July 15, 1998

Secretary
Federal Trade Commission
Room H-159
Sixth Street and Pennsylvania Ave NW
Washington, D.C. 20580

Re: Interpretation of Rules and Guides for Electronic Media Comment, FTC File No. P74102

Ladies and Gentlemen:

I am writing regarding the FTC proposal regarding electronic media ("Proposal"). I am a partner with Abrahams Kaslow & Cassman and have practiced law for over 13 years. I focus on the representation of information technology clients in the areas of Internet and electronic commerce, including Electronic Data Interchange, financial EDI, web-hosting agreements, web content agreements, web linking agreements and electronic sales of products and services. For four years, I chaired the Subcommittee on Electronic Commercial Practices of the Committee on the Law of Commerce in Cyberspace of the Section of Business Law of the American Bar Association. I have also been actively involved in the development of proposed Article 2B to the Uniform Commercial Code, which deals with software and informational licensing, which is a joint project by the National Conference of Commissioners on Uniform State Laws (NCCUSL) and the American Law Institute, as well as the draft Electronic Transactions Act, which is a drafting project of NCCUSL. The comments in this letter are personal, and should not be considered as formal comments of any of the foregoing organizations.

I am writing in opposition to the Proposal. I particular, I find many provisions of the proposal to be completely at odds with current commercial practices (electronic or otherwise).

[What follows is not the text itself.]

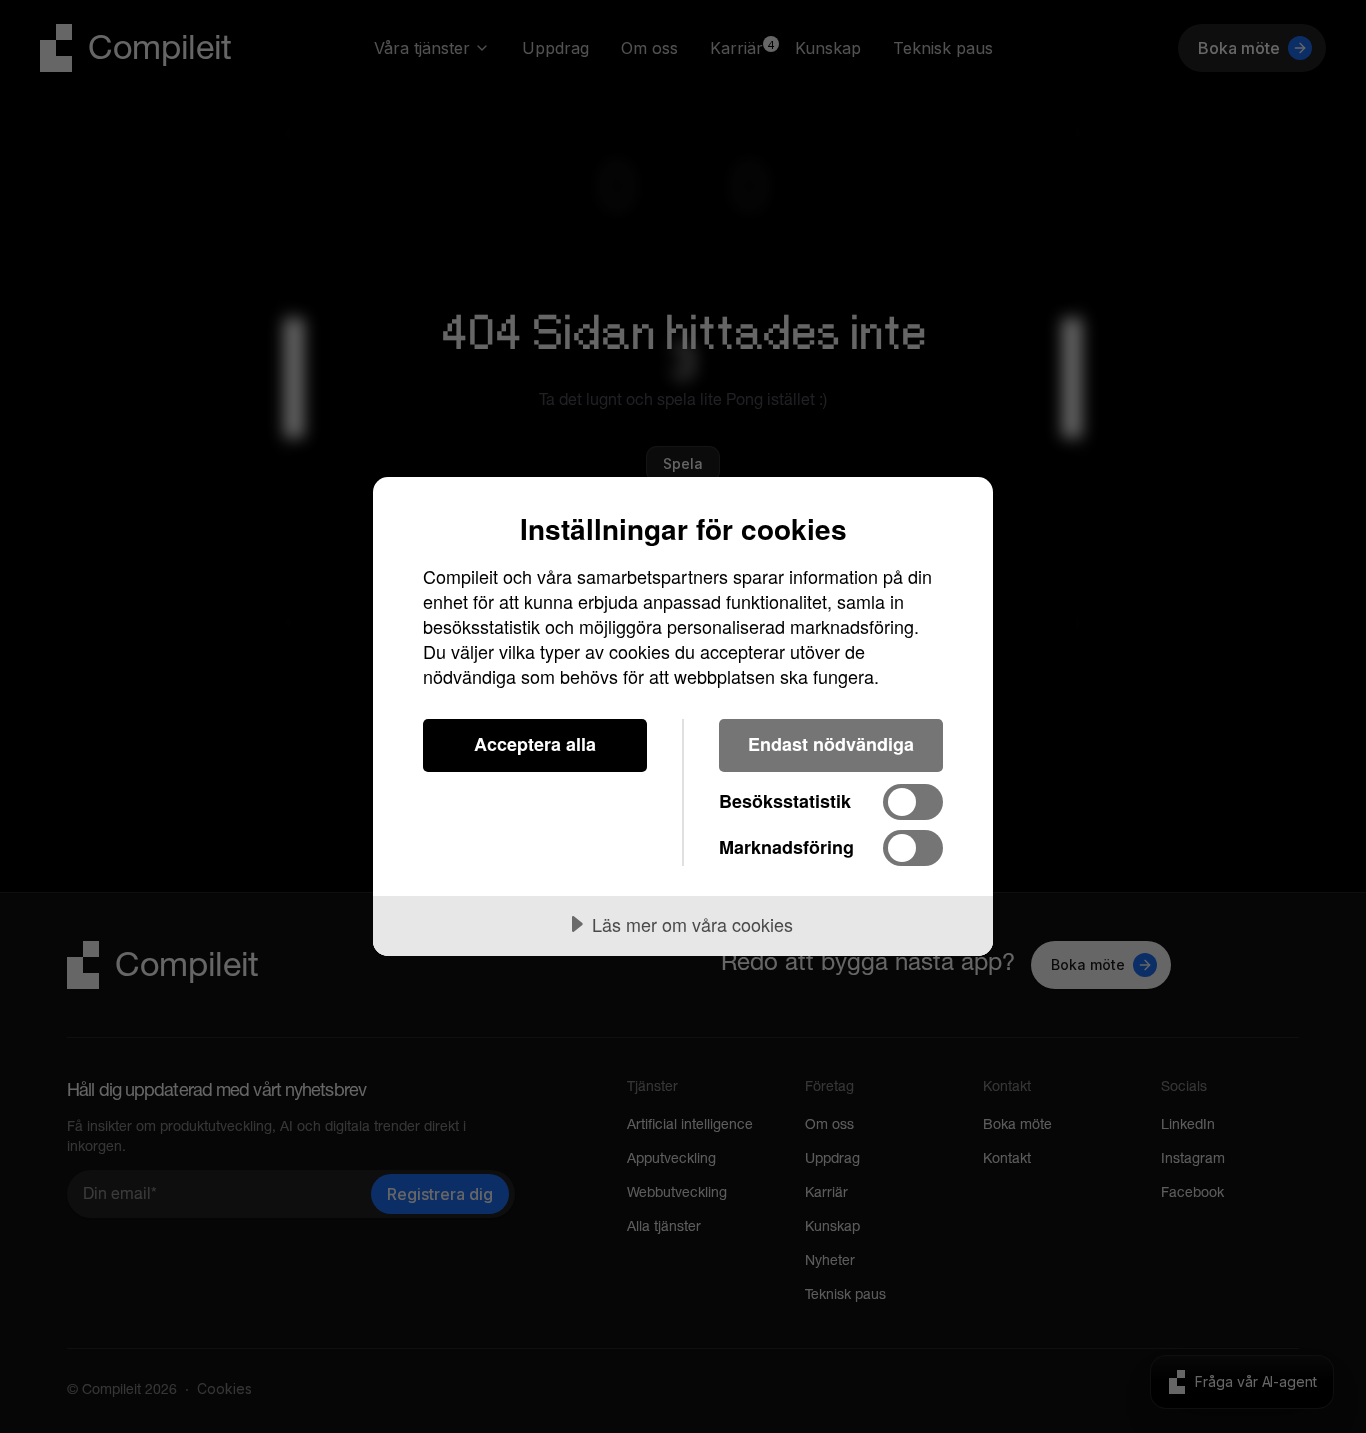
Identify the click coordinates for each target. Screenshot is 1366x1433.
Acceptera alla (535, 744)
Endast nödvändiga (831, 744)
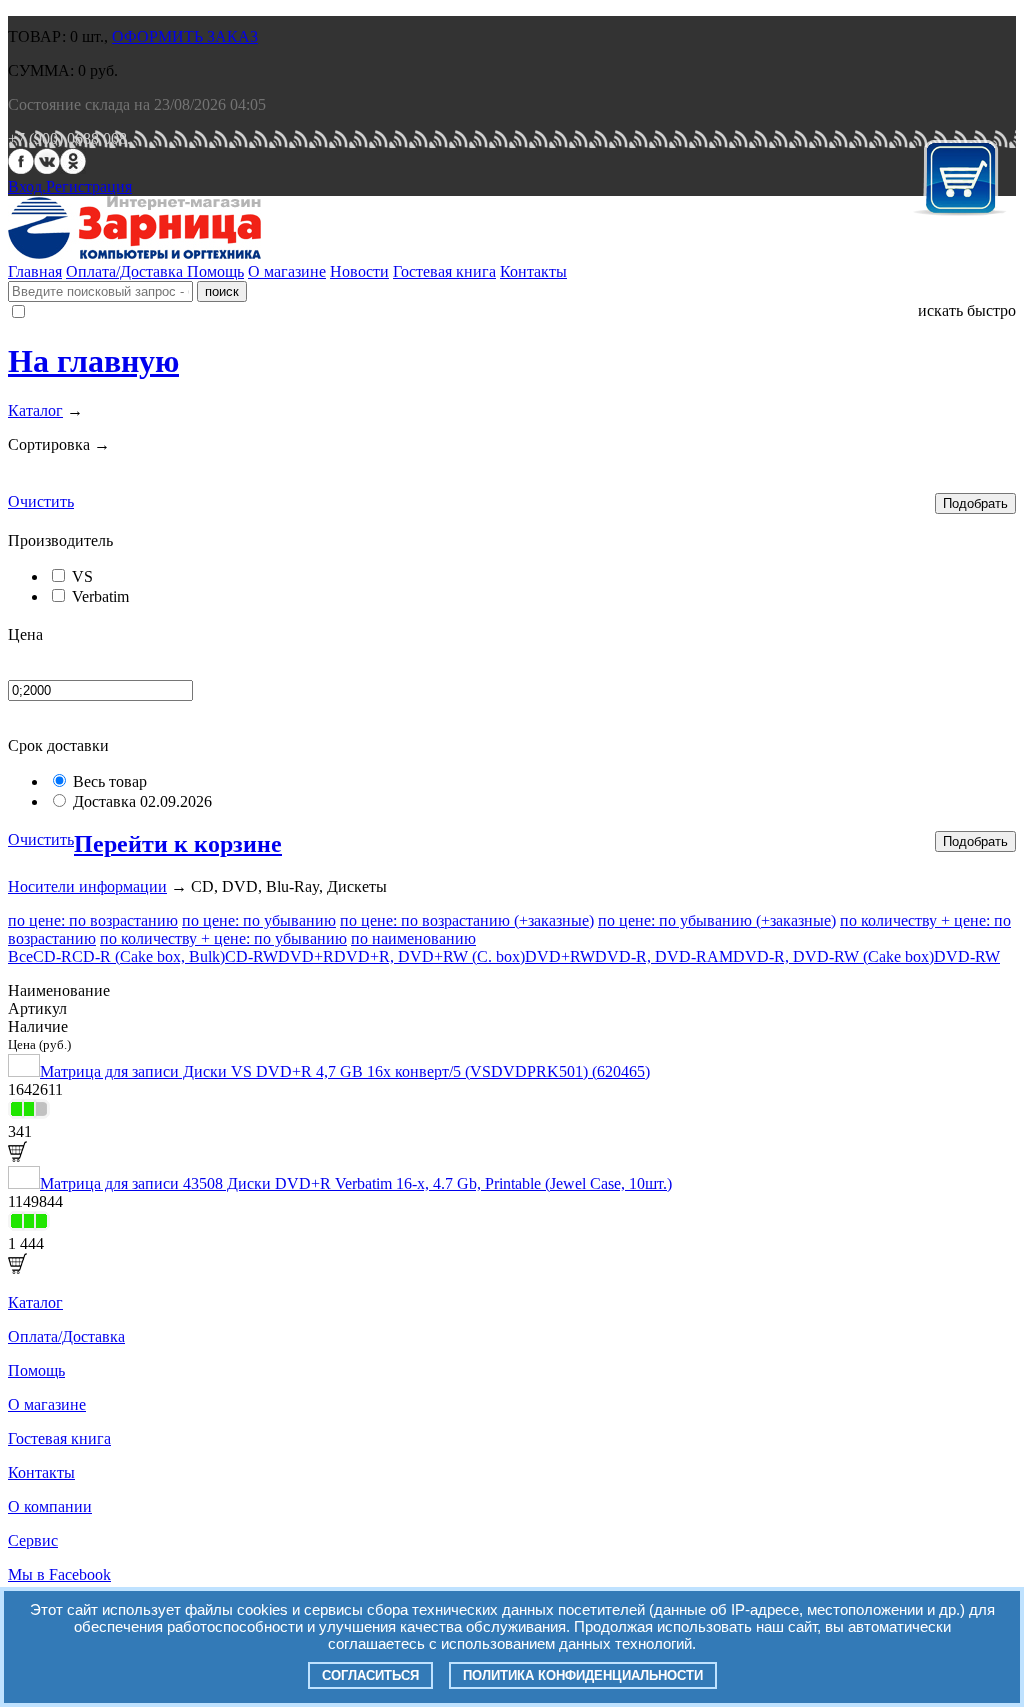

Further, it appears that the drafters of the Proposal are unfamiliar with the operations of the World Wide Web and electronic distribution practices in general, in that may aspects of the Proposal cannot be effectively complied with given the current limitations of the Internet. It is my opinion that implementation of the Proposal in the current form will cause commercial parties desiring to use electronic means to distribute their products (Sellers) to incur significant costs and assume significant new liabilities, while providing consumers with little or no corresponding benefits.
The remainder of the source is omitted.